Good tool to measure system uptime/availability?

I’m trying to come up with a way to set a goal of X% availability for my network/server environment, and I want to be able to run a report against my target every month or so.

Is there a good tool or piece of software out there that can measure how available a server has been over the last x days, for example, and maybe even generate a spreadsheet or something that I could use to create a nice looking report/pie chart type deal?

Munin, OpenNMS, Nagios will all do it.

Perfect! Thanks dermot!

Munin is for monitoring. Nagios is for alerting. The difference is that Munin will let you see what was happening 3 weeks ago, while Nagios will wake you up if something breaks. It sounds like you’re after the former, so Munin is my recommendation too. For your first time setting up this sort of tool it’s definitely the sweet spot between simplicity and functionality.
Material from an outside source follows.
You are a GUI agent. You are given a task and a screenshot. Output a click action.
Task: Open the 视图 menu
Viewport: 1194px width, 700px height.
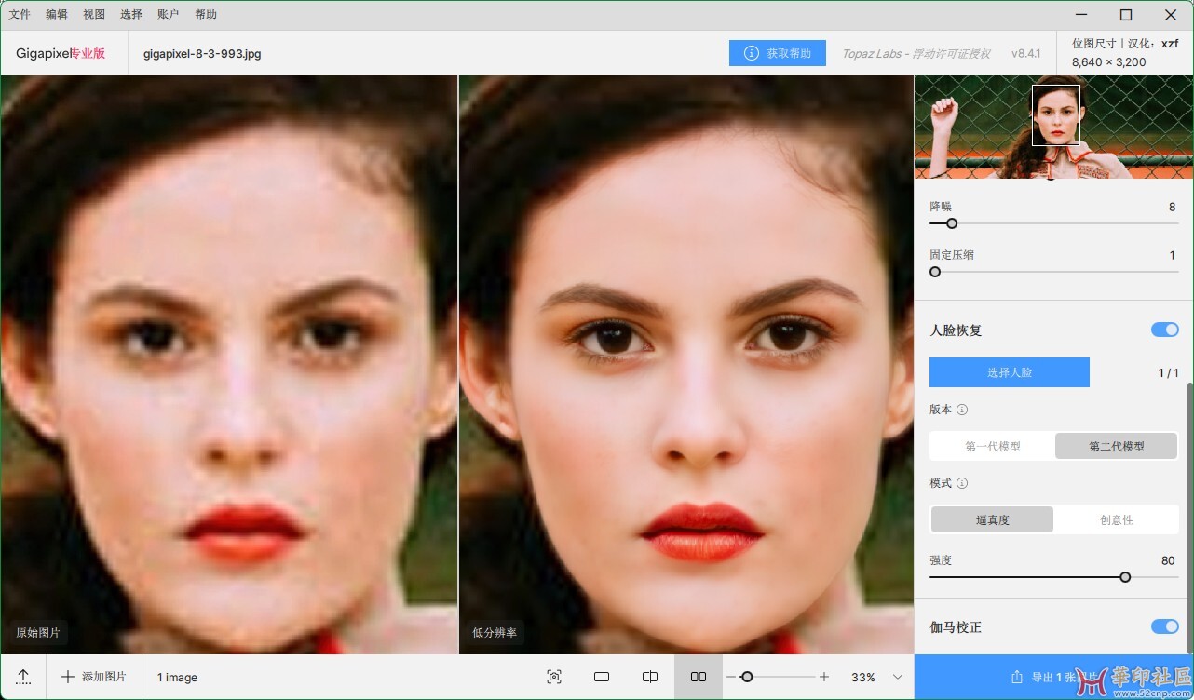click(x=94, y=15)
(At this point I’ll note that Munin has alerting functionality but it really sucks, I wouldn’t recommend using it.)

Something else: monitoring availability is good. But it’s important to realise that availability != uptime. Availability measures how much of the time the services your users use are working. If you’re running a mail server, don’t measure the system uptime, measure the % of time that there was something listening on port 25 to the outside world, and on the POP3/IMAP ports for your internal network (if applicable). Now you’re measuring the availability of Mail (incoming) and Mail (outgoing) which the company cares a lot more about than the uptime of ny-prod-mail.internal.company.net.

This all true and it’s why I didn’t go with my original suggestion which was to use SNMP or WMI or whatever to monitor uptime. I haven’t used Munin so I can’t really comment on that but we’ve use Nagios for monitoring and alerting for years and it will do exactly what you’ve identified in your third paragraph. Nagios will give you system availability for your hosts (servers) and the services that run on them. So you can, for example, see that the server has had 100% availability in the past 3 months but the IMAP daemon has just 99.75%.

Depending on your requirements, of course, you could/should run both Munin and Nagios since they both serve different needs with some small overlap (Munin is probably a bit closer in functionality to MRTG, Cricket or Cacti).

Oh, one last thing - regardless of which combination you go for, the likelihood is that you’re going to have a bit of work to do each month or each quarter when it comes to taking the data in Munin or Nagios and presenting it in a report of some sort. Again, not overly familiar with Munin but Nagios is ancient and it shows both in the presentation of its Web UI and the backend that it uses for storing data.